(Exercise brief): The entries are to be reproduced word for word, with all images left out.

(Source data):
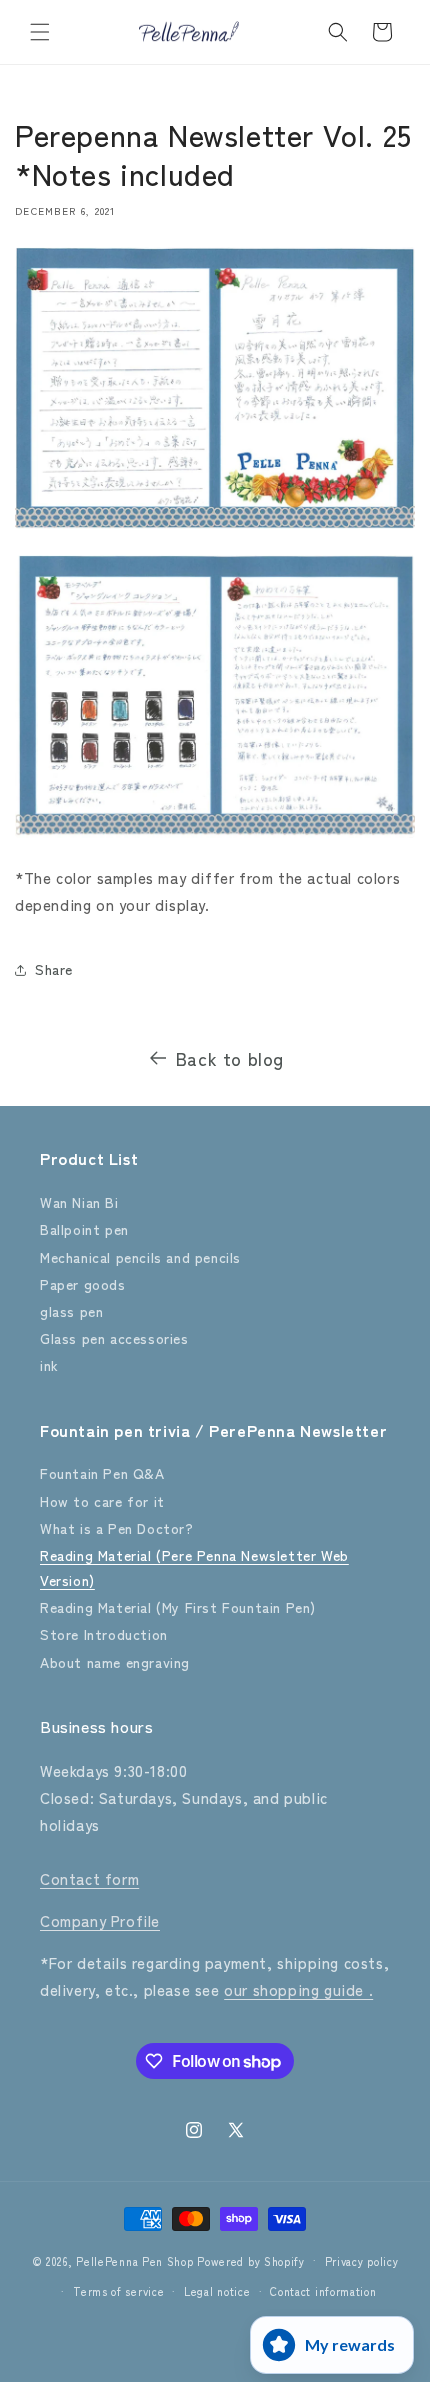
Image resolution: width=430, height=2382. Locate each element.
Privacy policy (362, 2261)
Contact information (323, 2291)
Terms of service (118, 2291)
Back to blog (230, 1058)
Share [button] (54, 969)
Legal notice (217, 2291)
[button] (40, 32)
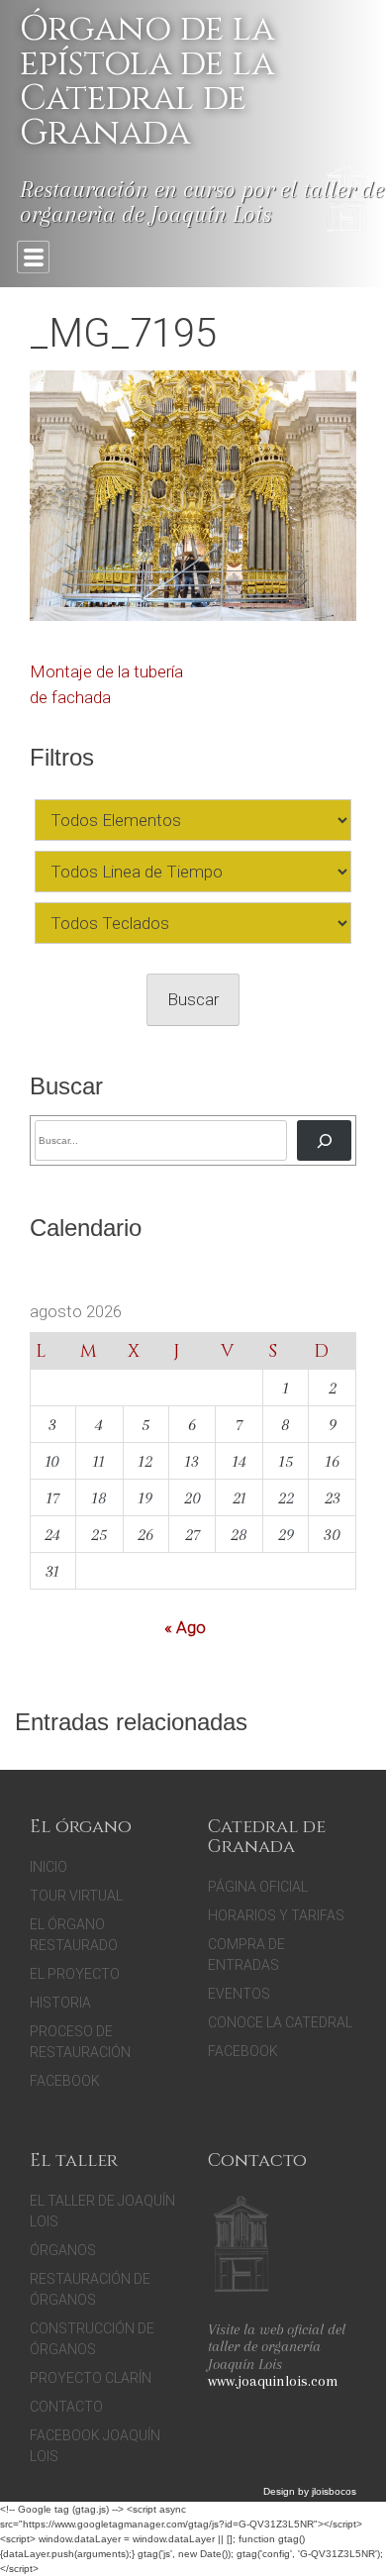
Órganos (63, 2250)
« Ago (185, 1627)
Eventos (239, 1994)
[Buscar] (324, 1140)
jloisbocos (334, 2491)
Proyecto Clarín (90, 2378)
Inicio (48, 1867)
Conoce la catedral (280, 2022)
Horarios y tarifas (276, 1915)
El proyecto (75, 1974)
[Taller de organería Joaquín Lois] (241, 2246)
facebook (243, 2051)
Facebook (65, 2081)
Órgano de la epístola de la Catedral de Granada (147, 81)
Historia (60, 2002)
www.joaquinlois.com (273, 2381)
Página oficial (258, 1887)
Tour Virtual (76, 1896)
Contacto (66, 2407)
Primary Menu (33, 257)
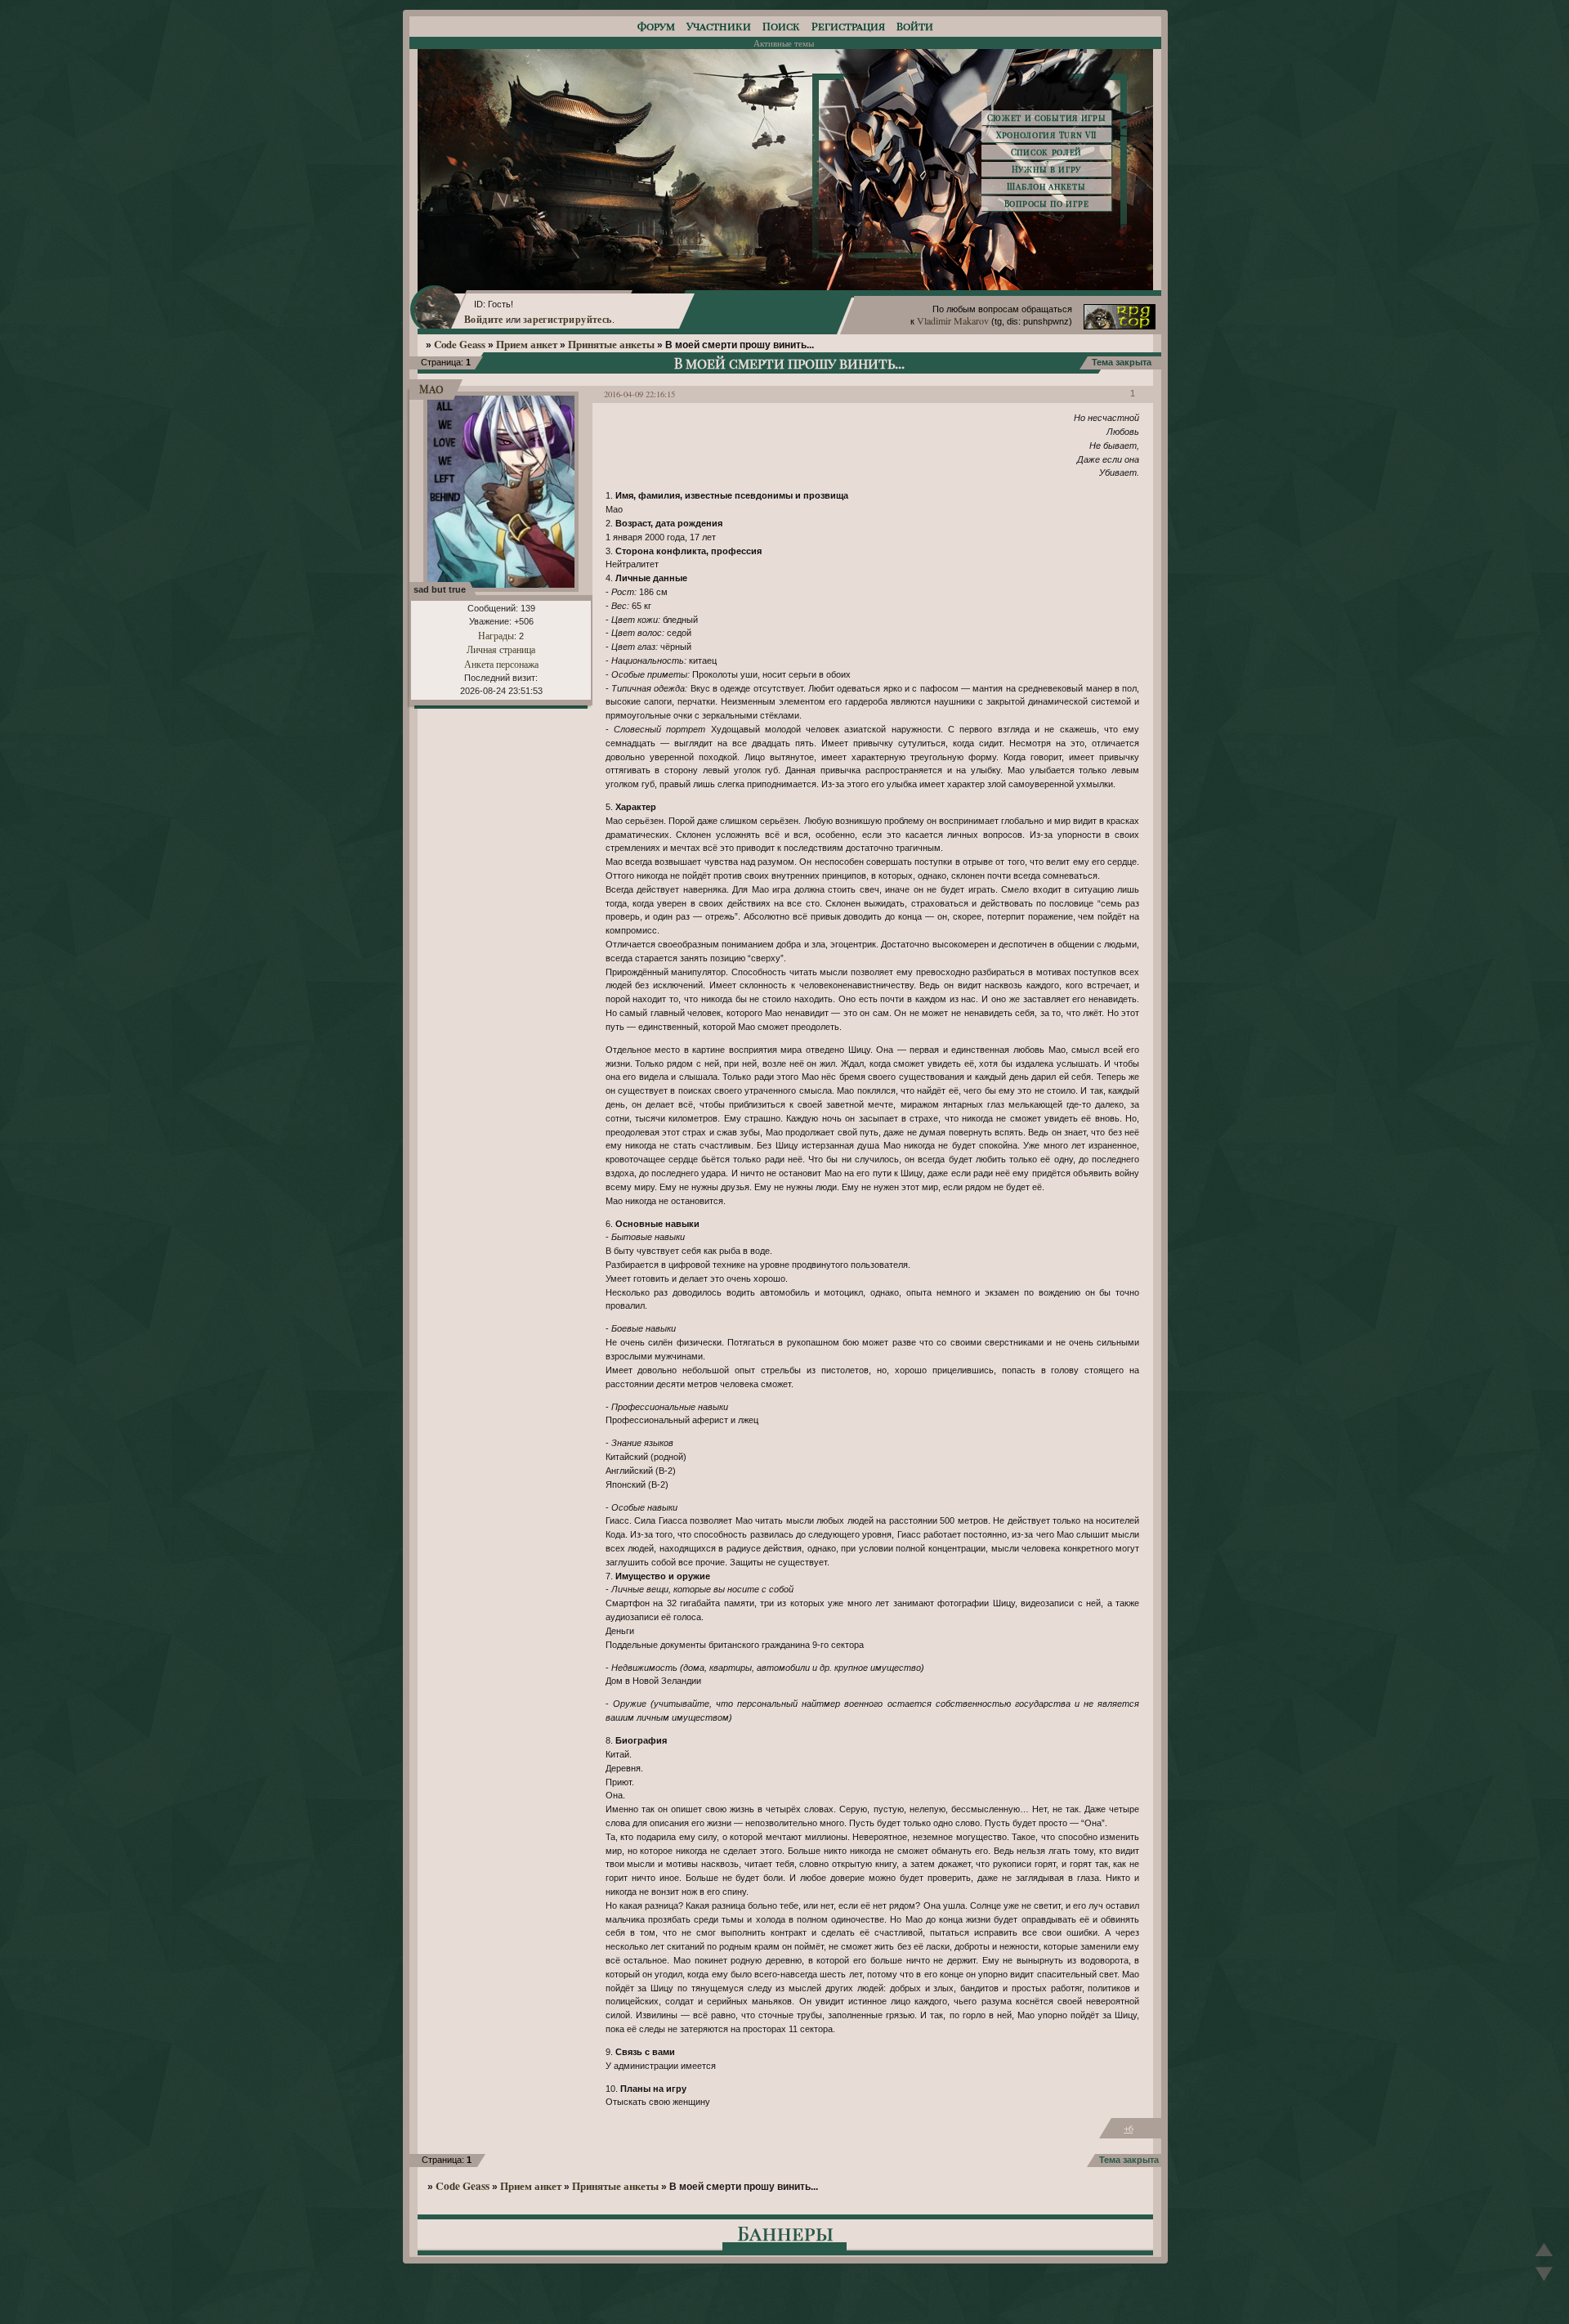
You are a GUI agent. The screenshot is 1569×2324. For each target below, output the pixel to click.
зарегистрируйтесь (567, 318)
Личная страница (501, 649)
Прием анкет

(Response for this exercise):
Image resolution: width=430, height=2382. Locate each element.
Privacy policy (362, 2261)
Contact information (323, 2291)
Terms of service (118, 2291)
Back to blog (230, 1058)
Share [button] (54, 969)
Legal notice (217, 2291)
[button] (40, 32)
Órganos (63, 2250)
« Ago (185, 1627)
Eventos (239, 1994)
[Buscar] (324, 1140)
jloisbocos (334, 2491)
Proyecto Clarín (90, 2378)
Inicio (48, 1867)
Conoce la catedral (280, 2022)
Horarios y tarifas (276, 1915)
El proyecto (75, 1974)
[Taller de organería Joaquín Lois] (241, 2246)
facebook (243, 2051)
Facebook (65, 2081)
Órgano de la epístola de la Catedral de Granada (147, 81)
Historia (60, 2002)
www.joaquinlois.com (273, 2381)
Página oficial (258, 1887)
Tour Virtual (76, 1896)
Contacto (66, 2407)
Primary Menu (33, 257)
You are a GUI agent. The screenshot is 1569×2324. For each target below, output the pixel to click.
зарегистрируйтесь (567, 318)
Личная страница (501, 649)
Прием анкет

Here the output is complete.